Tabel 2. Komponen Pengetahuan  Matematika dan Kegamblangannya
Komponen pengetahuan matematika
Kegamblangan komponen
Diterima proposisi/dalil & pernyataan
Diterima
penalaran & bukti
Masalah dan pertanyaan
Bahasa dan simbolisme
Penglihatan meta-matematika : bukti & definisi standar, ruang lingkup & Struktur matematika
Metode, prosedur, teknik, strategi
Estetika dan nilai-nilai
Sebagian besar eksplisit
Sebagian besar eksplisit
Sebagian besar eksplisit
Sebagian besar tacit (tersembunyi)
Sebagian besar tacit (tersembunyi)

Sebagian besar tacit (tersembunyi)
Sebagian besar tacit (tersembunyi)
(Sunber: Sriraman, 2010:58)
Etika masuk ke dalam penelitian pendidikan matematika dalam empat cara, antara lain :
Pertama, ada kebutuhan penting untuk menjadi etis dalam penelitian kami. Sebagai profesional yang bertanggung jawab dan etis, itu adalah tugas kita setidaknya untuk memastikan bahwa penelitian kami didasarkan pada persetujuan dari setiap peserta manusia, tidak menyebabkan mereka segala kerusakan atau kerugian, dan bahwa kita menghormati kerahasiaan dan non-identifiability dari semua individu atau lembaga.

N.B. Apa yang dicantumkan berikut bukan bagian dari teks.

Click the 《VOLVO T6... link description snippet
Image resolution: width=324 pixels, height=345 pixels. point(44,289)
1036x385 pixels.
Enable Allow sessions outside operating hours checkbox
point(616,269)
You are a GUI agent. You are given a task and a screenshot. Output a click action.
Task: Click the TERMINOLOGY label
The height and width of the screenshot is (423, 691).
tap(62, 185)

Kedua, sebagai peneliti pendidikan kita berpartisipasi dalam percakapan, besar kuno manusia, yang menopang dan memperluas warisan pengetahuan umum kita. Dengan berbagi pikiran kita, temuan kami baik secara informal dan formal, dan melalui publikasi kami, kami adalah bagian dari percakapan publik yang lain menguntungkan. Nilai-nilai yang tersirat dalam partisipasi adalah: menghargai dan menghormati suara-suara orang lain, masa lalu dan sekarang, menghargai yang muda akan mendapatkan kesempatan untuk berpartisipasi, tidak mengambil terlalu serius ornamen kekuasaan, hadiah duniawi, kepuasan ego, ini semua akan hilang dan dilupakan sebagai percakapan besar gulungan di, berjuang untuk keunggulan dan standar yang tinggi dalam diri sendiri dan orang lain-baik untuk menjadi layak percakapan besar, dan untuk melindunginya, mengakui bahwa semua manusia adalah bagian dari perusahaan bersama transenden, dan bahwa semua anggota keluarga manusia layak perhatian dan hormat.
Ketiga, adalah kebenaran yang jelas bahwa sebagai manusia kita adalah makhluk sosial yang tak teruraikan. Manusia sebagai suatu spesies pada dasarnya saling tergantung.
Keempat, menurut Levinas kita berhutang kepada orang lain yang mendahului dan melampaui alasan, keputusan, dan proses berpikir kita. Bahkan mendahului setiap usaha untuk memahami orang lain. Levinas menyatakan bahwa subjektivitas kita dibentuk dalam dan melalui subjectedness kami yang lain, dengan alasan subjektivitas yang primordial etis dan tidak teoritis. Artinya, tanggung jawab kita untuk yang lain bukan merupakan fitur turunan dari subjektivitas kita, melainkan kewajiban ini memberikan fondasi untuk subyektif kita makhluk di dunia dengan memberikan arah yang bermakna dan orientasi (Levinas 1981).
Dengan demikian dapat dikatakan bahwa sebagai makhluk sosial mengandaikan sifat kita etika pertemuan interpersonal, bahkan sebelum mereka terjadi, dan bahkan sebelum kita membentuk atau mencerminkan pada praktek kami, apalagi filosofi kami. Inilah sebabnya mengapa Levinas menegaskan bahwa etika adalah 'filsafat pertama' diandaikan oleh bidang kegiatan, pengalaman atau pengetahuan, termasuk pendidikan matematika. Jika kita menerima alasannya, maka etika juga merupakan 'filsafat pertama' pendidikan matematika. Ini mendahului setiap berteori atau berfilsafat dalam bidang kita, dan ini merupakan fondasi tersembunyi yang mendahului setiap diskusi, misalnya, teori belajar matematika.